Alongside the parallels with earlier cases, Meng’s release has several, wide-reaching consequences. One of these is that in securing Meng’s release, Beijing now appears to be stronger and more unified. As a result, this enables Beijing to present China as one of the few countries able to stand up to the United States, a sentiment that will not go unnoticed by other nations that have earned Washington’s anger.
Therefore, this apparent boost will mean that there will be more ‘Wolf Warrior’ diplomacy from Beijing, as demonstrated by the Alaska summit earlier in the year, when China’s top diplomat, Yang Jiechi, asserted that the United States is “not qualified to speak from a position of strength”. It is these words that characterise China’s present perception of the US.
Another implication has come in the forms of lawfare utilised by Washington, which appears to have continued with the arrest of Novatek’s CFO, Mark Gyetvay, not long after Meng’s release. Gyetvay’s arrest has been significant since Novatek is one of the firms involved with the controversial Nord Stream 2 pipeline, a project that has been largely opposed by Washington. This raises the question of whether Moscow will be able to support Gyetvay as much as China had supported Meng.
While Gyetvay’s arrest appears to show the continuation of the ‘American Trap’, Meng’s case has been its first major setback in recent years. This is in how other states will be less willing to participate in such moves on Washington’s behalf, especially those that target Chinese VIPs, with Meng’s arrest bringing seemingly little in the way of benefits to Ottawa at the cost of earning Beijing’s wrath. As Alex Lo wrote in the South China Morning Post about the case, it was “a game of chicken where the US blinked first”.
If Lo is correct in describing the case as a game of chicken’, it is also a game that had no good outcomes. Meng’s release has shown the limits of Washington’s reach, which betrays a weakness on its part. However, if Canada had complied with American requests to extradite Meng, this would have likely endangered American nationals in China, who could have found themselves on the receiving end of Chinese lawfare.
In all, the case of Meng and Huawei has been indicative of two main points.
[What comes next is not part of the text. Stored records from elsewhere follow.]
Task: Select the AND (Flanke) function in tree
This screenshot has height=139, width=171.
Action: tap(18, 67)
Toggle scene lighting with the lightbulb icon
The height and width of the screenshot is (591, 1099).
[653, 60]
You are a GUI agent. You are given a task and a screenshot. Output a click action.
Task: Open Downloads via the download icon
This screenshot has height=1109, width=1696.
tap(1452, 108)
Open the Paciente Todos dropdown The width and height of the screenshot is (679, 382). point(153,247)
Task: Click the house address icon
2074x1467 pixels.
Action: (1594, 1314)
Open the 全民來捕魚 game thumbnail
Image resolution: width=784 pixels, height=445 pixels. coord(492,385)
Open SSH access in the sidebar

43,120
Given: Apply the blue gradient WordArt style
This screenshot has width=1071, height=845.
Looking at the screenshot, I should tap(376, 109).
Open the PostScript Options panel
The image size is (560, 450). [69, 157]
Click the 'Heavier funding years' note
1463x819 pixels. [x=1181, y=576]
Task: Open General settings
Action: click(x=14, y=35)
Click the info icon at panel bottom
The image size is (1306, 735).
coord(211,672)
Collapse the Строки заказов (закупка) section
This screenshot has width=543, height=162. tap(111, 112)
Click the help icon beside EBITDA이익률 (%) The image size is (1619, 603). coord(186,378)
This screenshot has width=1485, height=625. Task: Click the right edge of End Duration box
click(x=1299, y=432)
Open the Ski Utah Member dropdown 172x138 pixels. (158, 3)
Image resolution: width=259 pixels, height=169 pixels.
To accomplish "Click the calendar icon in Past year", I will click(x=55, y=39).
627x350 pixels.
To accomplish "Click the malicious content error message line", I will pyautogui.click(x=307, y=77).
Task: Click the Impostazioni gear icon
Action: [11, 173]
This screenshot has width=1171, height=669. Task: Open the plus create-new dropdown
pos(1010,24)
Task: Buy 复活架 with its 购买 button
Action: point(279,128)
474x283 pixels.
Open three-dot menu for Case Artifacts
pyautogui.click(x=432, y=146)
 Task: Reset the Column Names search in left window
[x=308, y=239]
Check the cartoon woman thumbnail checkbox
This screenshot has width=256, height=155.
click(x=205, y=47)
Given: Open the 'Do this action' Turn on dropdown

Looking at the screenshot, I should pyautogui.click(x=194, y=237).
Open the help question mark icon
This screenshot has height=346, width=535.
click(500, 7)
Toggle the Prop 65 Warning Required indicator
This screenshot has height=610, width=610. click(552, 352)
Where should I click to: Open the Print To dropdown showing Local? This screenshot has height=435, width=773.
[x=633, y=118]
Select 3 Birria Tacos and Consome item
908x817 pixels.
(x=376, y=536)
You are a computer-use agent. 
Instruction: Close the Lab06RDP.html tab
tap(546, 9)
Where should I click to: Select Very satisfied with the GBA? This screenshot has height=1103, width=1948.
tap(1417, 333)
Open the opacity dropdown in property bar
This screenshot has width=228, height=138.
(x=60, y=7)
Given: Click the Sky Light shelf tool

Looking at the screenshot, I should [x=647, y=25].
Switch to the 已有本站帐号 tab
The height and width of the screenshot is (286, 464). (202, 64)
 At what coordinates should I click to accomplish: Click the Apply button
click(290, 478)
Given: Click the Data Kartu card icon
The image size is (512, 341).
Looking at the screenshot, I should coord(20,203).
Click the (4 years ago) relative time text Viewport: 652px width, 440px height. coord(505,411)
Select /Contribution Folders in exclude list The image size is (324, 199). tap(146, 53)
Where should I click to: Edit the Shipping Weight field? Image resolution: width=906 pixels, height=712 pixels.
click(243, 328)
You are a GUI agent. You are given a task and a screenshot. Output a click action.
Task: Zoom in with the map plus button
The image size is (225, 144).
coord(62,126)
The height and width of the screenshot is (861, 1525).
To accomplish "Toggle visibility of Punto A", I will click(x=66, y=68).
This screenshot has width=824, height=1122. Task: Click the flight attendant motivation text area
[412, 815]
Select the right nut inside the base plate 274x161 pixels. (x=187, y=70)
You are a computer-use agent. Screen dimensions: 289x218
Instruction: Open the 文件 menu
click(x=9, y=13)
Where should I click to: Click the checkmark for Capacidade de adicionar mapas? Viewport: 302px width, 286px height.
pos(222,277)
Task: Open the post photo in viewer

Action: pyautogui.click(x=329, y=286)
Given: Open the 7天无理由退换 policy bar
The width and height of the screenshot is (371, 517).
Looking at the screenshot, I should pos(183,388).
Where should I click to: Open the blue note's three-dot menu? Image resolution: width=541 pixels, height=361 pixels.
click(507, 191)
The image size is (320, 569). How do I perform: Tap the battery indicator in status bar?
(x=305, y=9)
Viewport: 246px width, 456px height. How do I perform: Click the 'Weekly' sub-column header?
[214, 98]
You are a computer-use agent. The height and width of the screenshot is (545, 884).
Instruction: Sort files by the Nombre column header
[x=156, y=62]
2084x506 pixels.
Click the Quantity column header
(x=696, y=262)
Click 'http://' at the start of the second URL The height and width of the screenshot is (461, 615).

The first is that China has increasingly begun to see the United States as a foe and the Chinese appear to be largely unconvinced by Western values, with Washington seemingly violating its’ own values to snare Meng. As a result, any calls for rule of law and a rules-based international order will fall on deaf ears.
Additionally, the case of Huawei has shown that the Sino-American competition is not about competing values and ideologies as the Cold War had been, but rather economic and technological concerns. Just as Toshiba’s previous mastery of semiconductor technology had shown, the control of key technologies will determine the outcome of this competition. Ultimately, this is simply the latest stage of a trade war that is far from being the quick and easy victory that Trump had promised back in 2017.